For the unfamiliar, Naspers is a Johannesburg-listed tech and media firm that operates robust online classifieds businesses in emerging markets, with a strong presence in India.
Udemy CEO Dennis Yang said that after closing a $65 million Series D round of funding in the spring of 2015, the edtech startup wasn’t actively fundraising and still had plenty of cash in the bank for growth.
Udemy originally sought to work with Naspers in partnership, somehow, to aid international growth the CEO said. The follow-on funding round resulted from other commercial discussions.
As a platform, Udemy now offers 40,000 user-generated courses in 80 different languages to “lifelong learners.” It does not offer courses that count towards a college degree. But it does offer some corporate training services.
According to a company statement, Udemy recently surpassed 11 million students and 20,000 instructors worldwide. Some students take many courses, and Udemy has also recently surpassed 50 million enrollments across 190 countries.
Naspers Ventures’ Larry Illg said he wanted to invest in education tech– this is Naspers’ second recent deal in the industry, after investing $15 million in the homework helper app Brainly earlier this month– because:
“Education is important to every economy in the world. But it hasn’t had its internet moment yet. The industry has some battle scars. We have not seen high profile exits like you’ve seen in other categories, food delivery, video, whatever. But the product is reasonably consistent, everywhere. If you are teaching a great math class, it will be valuable to students anywhere.”

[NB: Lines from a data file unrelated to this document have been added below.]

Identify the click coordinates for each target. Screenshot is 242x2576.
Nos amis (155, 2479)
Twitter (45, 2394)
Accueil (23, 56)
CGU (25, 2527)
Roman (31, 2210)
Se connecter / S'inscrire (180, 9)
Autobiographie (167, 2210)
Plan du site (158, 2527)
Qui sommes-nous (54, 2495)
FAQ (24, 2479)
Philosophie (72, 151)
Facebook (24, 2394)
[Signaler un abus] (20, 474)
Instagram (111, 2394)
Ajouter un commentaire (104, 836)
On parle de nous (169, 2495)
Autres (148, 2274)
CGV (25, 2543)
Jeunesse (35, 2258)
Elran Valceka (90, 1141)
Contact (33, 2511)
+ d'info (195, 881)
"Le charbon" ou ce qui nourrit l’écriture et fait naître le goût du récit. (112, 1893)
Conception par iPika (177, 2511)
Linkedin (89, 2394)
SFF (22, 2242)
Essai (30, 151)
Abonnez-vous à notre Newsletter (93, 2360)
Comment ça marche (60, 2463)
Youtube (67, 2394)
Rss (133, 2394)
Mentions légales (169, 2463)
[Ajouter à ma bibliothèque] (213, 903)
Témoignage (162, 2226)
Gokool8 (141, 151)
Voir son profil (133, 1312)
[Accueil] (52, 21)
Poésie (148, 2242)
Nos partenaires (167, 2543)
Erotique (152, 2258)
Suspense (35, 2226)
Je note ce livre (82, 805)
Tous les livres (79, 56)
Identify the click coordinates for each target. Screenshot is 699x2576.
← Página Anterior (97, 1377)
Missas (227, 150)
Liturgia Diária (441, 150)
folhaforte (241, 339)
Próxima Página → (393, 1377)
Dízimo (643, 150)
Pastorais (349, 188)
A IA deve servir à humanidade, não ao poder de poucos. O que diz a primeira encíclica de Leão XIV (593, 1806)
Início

Yang said Udemy intends to use the funding for hiring, product development and to ramp up the number of instructors, courses and paying subscribers it adds to its platform in international markets. It intends to work with Naspers to find channel partners, and perfect its marketing or customer acquisition efforts overseas.
Udemy faces a huge number of competitors online, including education marketplace Taobao Tongxue, and Yao Ming-endorsed TutorGroup in China, and other venture-backed startups based in the U.S. but open to learners and instructors around the world like Coursera and EdX, which work with universities to develop and offer courses or apps that aim to deliver career-specific training to international users such as Lynda.com, PluralSight and many more.